Desse modo, e tendo presente que o legislador em tal(is) preceito(s) –a que importa ainda aditar o artigo 14º‑, estabeleceu uma iniludível conexão entre os regimes desse crédito e dos juros, mencionando-os em paridade, tudo impõe concluir que, com essa “irmanada” menção, mais não se teve em vista que a consagração da regra “acessorium sequitur principale”. Consagração que a já antes aludida relevância do interesse em salvaguarda, uma vez, e por igual, tornou impositiva.

            Sendo a explanada orientação aquela que também quanto a nós merece sufrágio, reportando-nos de novo ao caso em apreço, logo concluímos que igualmente no tocante aos juros em consideração a douta sentença não logra anuência.

Como assim, e alterando uma vez mais tal decisão, impõe-se que, no reconhecimento do crédito da Recorrente quanto a tais juros, que o mesmo é dizer, aqueles que respeitam às contribuições mensais acima referenciadas, e bem assim às mencionadas no Facto nº 5, sejam os mesmos graduados, em igual plano, com tais contribuições.

Frente a todo o exposto, pois, a douta objecção recursória acima e em primeiro lugar equacionada logra cabal procedência.

3. Incidindo a nossa objectiva sobre a segunda e subsequente questão, pensamos que, sempre ressalvando o muito respeito, neste particular cobra razão o entendimento da Mm.ª Juíza ao excluir da garantia do privilégio os créditos por contribuições vencidas após a data da realização da penhora em apreço nos autos.

Na verdade, e conforme a mui autorizada exposição de Salvador da Costa[5] “[n]o quadro das garantias reais e preferências legais de pagamento dispensadas de registo assume relevo fundamental na operação de graduação a data da respectiva constituição, no confronto da data da penhora que deva ser considerada.”

============

ENUNCIADO:
Traduza para o inglês a seguinte frase do trecho fornecido: "Frente a todo o exposto, pois, a douta objecção recursória acima e em primeiro lugar equacionada logra cabal procedência."

LINHAS DE DADOS:
============

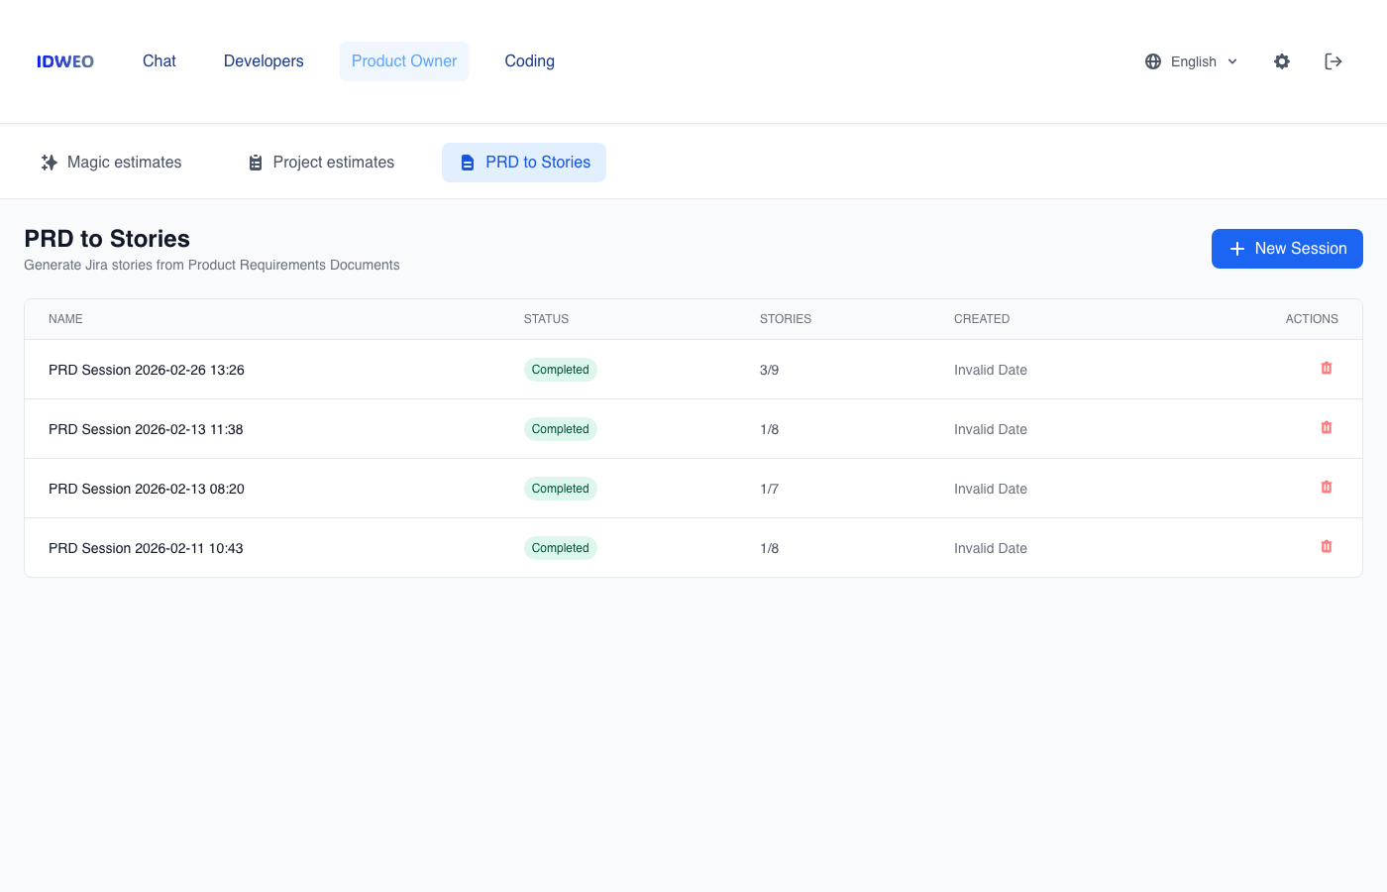Screen dimensions: 1387x892
Task: Open the settings gear icon
Action: (1282, 61)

============

RESOLUÇÃO DO EXERCÍCIO:
In view of all the foregoing, therefore, the learned objection raised in the appeal, set out above and addressed first, is fully upheld.